WARNING: ThreadSanitizer: data race (pid=11176)
  Write of size 8 at 0x7b0800000368 by thread T1 (mutexes: write M16):
    #0 operator delete(void*) <null>:1062032 (libclang_rt.tsan_osx_dynamic.dylib:x86_64h+0x4f225)
    #1 std::__1::__shared_ptr_emplace<float, std::__1::allocator<float> >::__on_zero_shared_weak() new:272 (minimal:x86_64+0x1000113de)
    #2 std::__1::weak_ptr<float>::~weak_ptr() memory:5148 (minimal:x86_64+0x100010762)
    #3 std::__1::weak_ptr<float>::~weak_ptr() memory:5146 (minimal:x86_64+0x100002448)
    #4 Foo::Foo()::'lambda'()::operator()() const minimal_race.cpp:15 (minimal:x86_64+0x10000576e)
    #5 void std::__1::__async_func<Foo::Foo()::'lambda'()>::__execute<>(std::__1::__tuple_indices<>) type_traits:4345 (minimal:x86_64+0x1000052f0)
    #6 std::__1::__async_func<Foo::Foo()::'lambda'()>::operator()() future:2323 (minimal:x86_64+0x100005268)
    #7 std::__1::__async_assoc_state<void, std::__1::__async_func<Foo::Foo()::'lambda'()> >::__execute() future:1040 (minimal:x86_64+0x100005119)
    #8 void* std::__1::__thread_proxy<std::__1::tuple<std::__1::unique_ptr<std::__1::__thread_struct, std::__1::default_delete<std::__1::__thread_struct> >, void (std::__1::__async_assoc_state<void, std::__1::__async_func<Foo::Foo()::'lambda'()> >::*)(), std::__1::__async_assoc_state<void, std::__1::__async_func<Foo::Foo()::'lambda'()> >*> >(void*) type_traits:4286 (minimal:x86_64+0x10000717c)

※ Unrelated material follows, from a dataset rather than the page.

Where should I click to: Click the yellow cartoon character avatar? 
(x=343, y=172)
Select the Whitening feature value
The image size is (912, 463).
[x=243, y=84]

  Previous atomic write of size 8 at 0x7b0800000368 by main thread:
    #0 __tsan_atomic64_fetch_add <null>:1062032 (libclang_rt.tsan_osx_dynamic.dylib:x86_64h+0x24cdd)
    #1 std::__1::shared_ptr<float>::~shared_ptr() memory:3472 (minimal:x86_64+0x1000114d4)
    #2 std::__1::shared_ptr<float>::~shared_ptr() memory:4502 (minimal:x86_64+0x100002488)
    #3 main memory:4639 (minimal:x86_64+0x10000210b)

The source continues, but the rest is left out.